## Consigne A
Restituez sous forme de liste JSON de chaînes le passage des enregistrements allant de la ligne qui contient « Click the red property outline marker » jusqu'à celle qui contient « click(190, 125) », ces deux lignes comprises, avec une chaîne par ligne et sans les lignes vides. Laissez les images hors de la réponse.

## Texte fourni
******

Le nom de Babylone a toujours évoqué les « jardins suspendus », c'est-à-dire établis sur des terrasses, selon une technique que certains archéologues ont pensé retrouver. Des plans superposés constituent autant de promenades, dont chacune est ombragée de palmiers ; le sol, rapporté, est formé de terre fertile, isolé par une feuille de plomb de la maçonnerie qui soutient la terrasse. L'eau, montée jusqu'à la terrasse supérieure par des chaînes sans fin, provenait de puits, toujours alimentés par la nappe issue du fleuve. Elle redescendait ensuite soit en s'infiltrant à travers le sol et en gagnant des conduites de drainage, soit en véritables ruisseaux et cascatelles, qui étaient l'un des charmes de ces cultures véritablement miraculeuses – ce que doit toujours être, et apparaître, un jardin, c'est-à-dire une nature merveilleusement féconde et belle –, une nature créée grâce au travail des hommes et à la bénédiction des dieux. Les jardins de Babylone sont en rapports évidents avec le culte de la déesse Ishtar, la Vénus babylonienne, divinité de l'Amour et de la Vie.
Au cours du IIe millénaire avant notre ère, l'Égypte, de son côté, découvrit les jardins. Ces jardins, comme toute l'agriculture de ce pays, peuvent être considérés comme un « don du Nil ». Il semble que les premiers jardins égyptiens furent des lieux de délices, où la culture des fruits l'emporta longtemps sur celle des plantes destinées à d'autres usages. Les jardins d'Égypte étaient d'abord des vergers et des vignes, dont les lignes perpendiculaires dessinaient un damier dans les mailles duquel se plaçaient tout naturellement des figuiers, des palmiers et des sycomores, dont l'ombre était fort appréciée. Pour entretenir cette végétation, en ce pays de plaine, il était nécessaire de construire un réseau de canaux qui convergeaient vers un bassin central, où vivaient librement, côte à côte, poissons, oiseaux aquatiques et plantes comme le papyrus, le lotus, les nénuphars, toute la faune et la flore que l'on rencontrait dans la campagne égyptienne, aux endroits où l'eau se rassemblait, une fois le Nil rentré dans son lit. Ainsi, de tels jardins réunissaient, et résumaient, en un espace enclos de murs, tous les agréments que la nature dispersait dans le reste du pays. Ces jardins sont des lieux où il fait bon vivre, réaliser pleinement sa « vocation humaine », où le bonheur est fait de reconnaissance aux dieux.

******

## Consigne B
D'après le texte fourni, par quel moyen l'eau était-elle montée jusqu'à la terrasse supérieure des jardins de Babylone ?

Données de pointage sur pages et écrans
******

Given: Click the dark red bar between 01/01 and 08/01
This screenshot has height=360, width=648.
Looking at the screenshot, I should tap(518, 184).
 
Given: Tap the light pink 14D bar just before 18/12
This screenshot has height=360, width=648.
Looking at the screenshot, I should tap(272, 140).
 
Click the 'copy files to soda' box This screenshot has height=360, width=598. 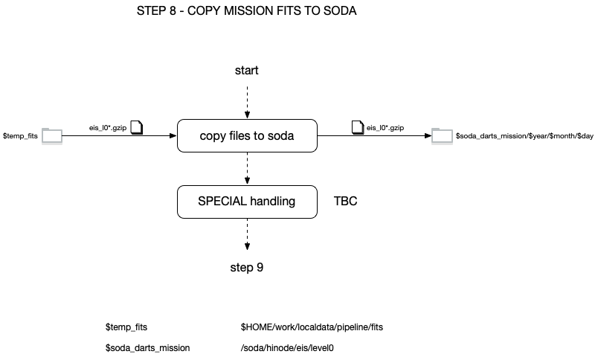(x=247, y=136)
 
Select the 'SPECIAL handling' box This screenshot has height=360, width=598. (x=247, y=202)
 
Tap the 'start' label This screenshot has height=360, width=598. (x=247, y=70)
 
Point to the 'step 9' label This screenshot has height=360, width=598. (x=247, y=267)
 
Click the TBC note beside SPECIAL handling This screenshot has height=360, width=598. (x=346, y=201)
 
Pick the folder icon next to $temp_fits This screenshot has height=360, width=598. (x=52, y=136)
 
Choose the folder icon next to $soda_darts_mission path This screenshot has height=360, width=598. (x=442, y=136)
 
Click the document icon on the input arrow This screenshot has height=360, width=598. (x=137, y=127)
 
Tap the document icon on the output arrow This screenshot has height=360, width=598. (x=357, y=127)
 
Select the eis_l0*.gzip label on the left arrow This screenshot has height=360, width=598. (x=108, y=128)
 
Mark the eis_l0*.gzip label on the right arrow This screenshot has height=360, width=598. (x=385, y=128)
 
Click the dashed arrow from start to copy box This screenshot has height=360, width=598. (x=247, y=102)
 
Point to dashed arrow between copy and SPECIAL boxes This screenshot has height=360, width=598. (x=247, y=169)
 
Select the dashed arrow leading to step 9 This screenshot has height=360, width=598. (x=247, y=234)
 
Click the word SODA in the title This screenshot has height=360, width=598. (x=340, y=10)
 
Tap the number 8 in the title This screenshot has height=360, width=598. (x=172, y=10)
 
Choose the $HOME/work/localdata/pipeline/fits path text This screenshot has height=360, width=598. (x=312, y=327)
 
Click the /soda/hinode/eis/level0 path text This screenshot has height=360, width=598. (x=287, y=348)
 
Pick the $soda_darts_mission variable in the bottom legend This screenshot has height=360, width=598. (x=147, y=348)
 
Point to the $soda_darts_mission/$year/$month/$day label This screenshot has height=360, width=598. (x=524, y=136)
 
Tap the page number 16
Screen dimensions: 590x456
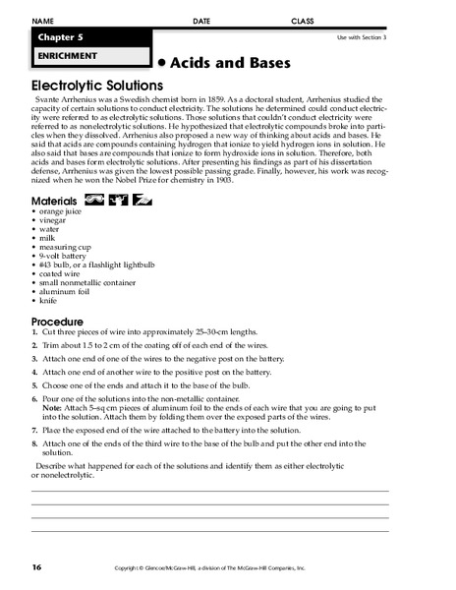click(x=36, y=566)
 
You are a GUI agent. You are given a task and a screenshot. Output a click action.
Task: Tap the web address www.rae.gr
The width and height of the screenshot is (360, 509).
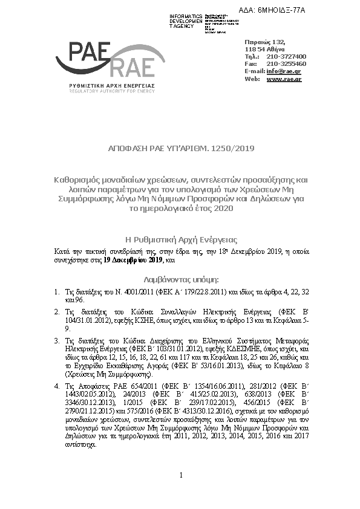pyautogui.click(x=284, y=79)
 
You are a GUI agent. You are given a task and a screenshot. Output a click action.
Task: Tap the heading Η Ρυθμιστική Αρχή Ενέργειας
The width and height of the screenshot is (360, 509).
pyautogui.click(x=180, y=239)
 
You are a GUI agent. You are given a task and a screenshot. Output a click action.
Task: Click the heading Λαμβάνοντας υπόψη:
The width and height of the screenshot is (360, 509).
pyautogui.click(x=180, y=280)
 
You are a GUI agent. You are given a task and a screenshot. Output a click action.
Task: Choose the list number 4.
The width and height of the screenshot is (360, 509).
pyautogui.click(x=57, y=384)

******

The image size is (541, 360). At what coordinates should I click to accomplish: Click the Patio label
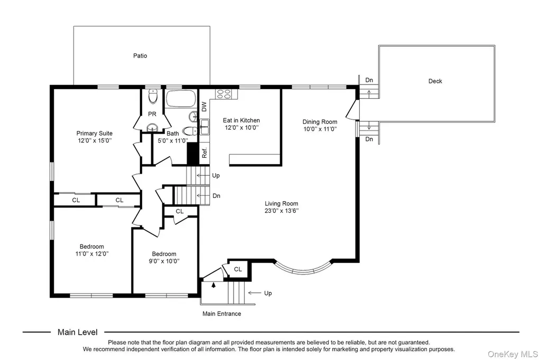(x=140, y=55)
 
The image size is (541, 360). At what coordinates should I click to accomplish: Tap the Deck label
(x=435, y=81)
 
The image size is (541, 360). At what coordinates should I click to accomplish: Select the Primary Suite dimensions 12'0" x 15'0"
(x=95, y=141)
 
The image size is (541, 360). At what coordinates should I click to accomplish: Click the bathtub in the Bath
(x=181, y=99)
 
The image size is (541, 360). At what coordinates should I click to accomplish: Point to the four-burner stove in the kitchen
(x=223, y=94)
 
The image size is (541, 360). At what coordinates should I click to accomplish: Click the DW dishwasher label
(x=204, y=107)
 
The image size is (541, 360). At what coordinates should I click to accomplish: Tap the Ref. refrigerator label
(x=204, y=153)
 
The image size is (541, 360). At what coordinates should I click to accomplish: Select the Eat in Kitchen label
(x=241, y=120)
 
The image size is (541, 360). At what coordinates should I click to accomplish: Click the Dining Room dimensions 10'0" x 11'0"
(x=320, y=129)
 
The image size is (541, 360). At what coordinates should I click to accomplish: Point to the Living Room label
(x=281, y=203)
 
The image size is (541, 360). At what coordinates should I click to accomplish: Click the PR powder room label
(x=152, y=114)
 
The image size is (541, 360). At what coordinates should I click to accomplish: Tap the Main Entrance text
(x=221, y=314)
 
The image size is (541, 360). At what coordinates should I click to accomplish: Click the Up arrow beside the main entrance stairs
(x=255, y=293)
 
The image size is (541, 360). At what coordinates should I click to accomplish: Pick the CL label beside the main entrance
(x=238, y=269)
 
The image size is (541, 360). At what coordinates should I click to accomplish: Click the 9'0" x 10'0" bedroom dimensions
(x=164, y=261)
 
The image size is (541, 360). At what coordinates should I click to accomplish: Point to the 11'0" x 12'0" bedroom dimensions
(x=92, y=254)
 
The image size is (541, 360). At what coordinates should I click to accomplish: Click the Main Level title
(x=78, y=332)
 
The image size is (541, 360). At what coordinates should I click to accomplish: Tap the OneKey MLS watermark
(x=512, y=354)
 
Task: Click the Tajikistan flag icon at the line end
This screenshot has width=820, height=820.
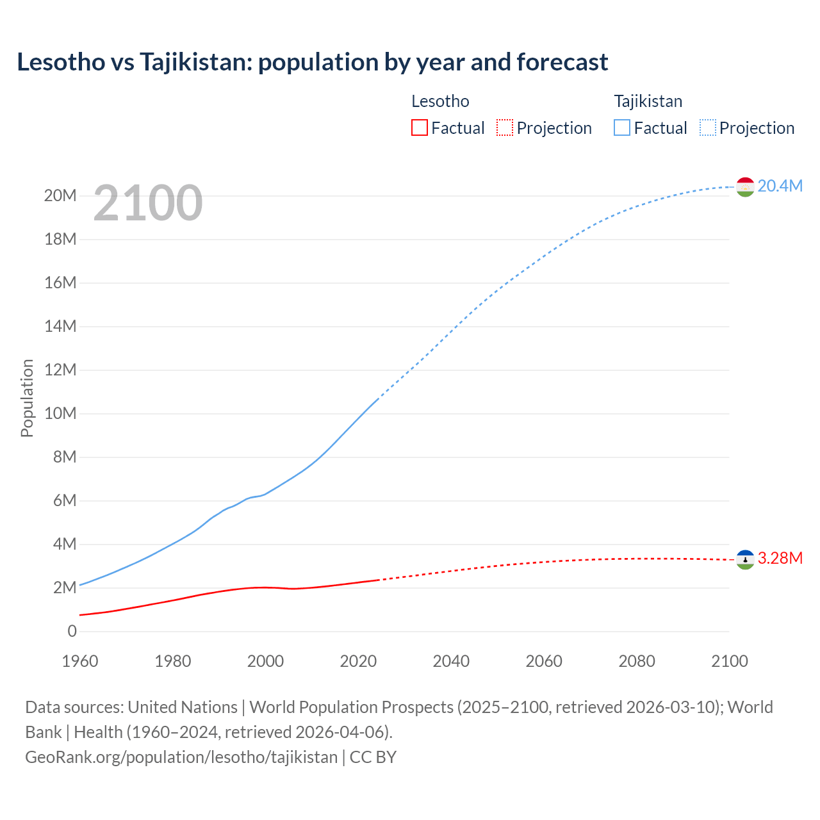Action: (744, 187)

******

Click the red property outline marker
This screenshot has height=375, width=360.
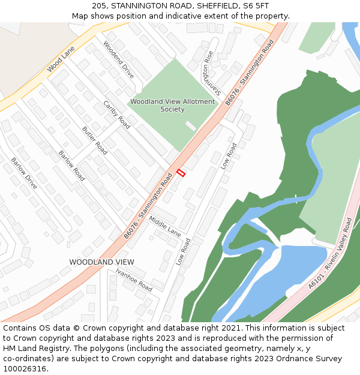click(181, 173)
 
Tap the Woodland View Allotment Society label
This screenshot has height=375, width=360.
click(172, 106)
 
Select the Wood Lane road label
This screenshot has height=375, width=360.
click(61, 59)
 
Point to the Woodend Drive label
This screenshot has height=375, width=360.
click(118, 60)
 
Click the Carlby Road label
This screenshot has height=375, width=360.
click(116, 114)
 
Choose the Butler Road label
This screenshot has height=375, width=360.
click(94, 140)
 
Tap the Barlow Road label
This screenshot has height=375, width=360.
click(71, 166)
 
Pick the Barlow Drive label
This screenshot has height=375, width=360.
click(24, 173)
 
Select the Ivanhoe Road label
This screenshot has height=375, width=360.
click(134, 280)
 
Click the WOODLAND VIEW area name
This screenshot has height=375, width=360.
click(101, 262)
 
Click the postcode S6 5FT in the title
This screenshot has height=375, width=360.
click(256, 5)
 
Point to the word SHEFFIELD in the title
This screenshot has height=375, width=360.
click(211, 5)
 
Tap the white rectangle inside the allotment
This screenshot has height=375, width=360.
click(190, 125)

******

## Résultat A
[
  "Click the red property outline marker",
  "This screenshot has height=375, width=360.",
  "click(181, 173)",
  "Tap the Woodland View Allotment Society label",
  "This screenshot has height=375, width=360.",
  "click(172, 106)",
  "Select the Wood Lane road label",
  "This screenshot has height=375, width=360.",
  "click(61, 59)",
  "Point to the Woodend Drive label",
  "This screenshot has height=375, width=360.",
  "click(118, 60)",
  "Click the Carlby Road label",
  "This screenshot has height=375, width=360.",
  "click(116, 114)",
  "Choose the Butler Road label",
  "This screenshot has height=375, width=360.",
  "click(94, 140)",
  "Tap the Barlow Road label",
  "This screenshot has height=375, width=360.",
  "click(71, 166)",
  "Pick the Barlow Drive label",
  "This screenshot has height=375, width=360.",
  "click(24, 173)",
  "Select the Ivanhoe Road label",
  "This screenshot has height=375, width=360.",
  "click(134, 280)",
  "Click the WOODLAND VIEW area name",
  "This screenshot has height=375, width=360.",
  "click(101, 262)",
  "Click the postcode S6 5FT in the title",
  "This screenshot has height=375, width=360.",
  "click(256, 5)",
  "Point to the word SHEFFIELD in the title",
  "This screenshot has height=375, width=360.",
  "click(211, 5)",
  "Tap the white rectangle inside the allotment",
  "This screenshot has height=375, width=360.",
  "click(190, 125)"
]

## Résultat B
Elle était montée par des chaînes sans fin.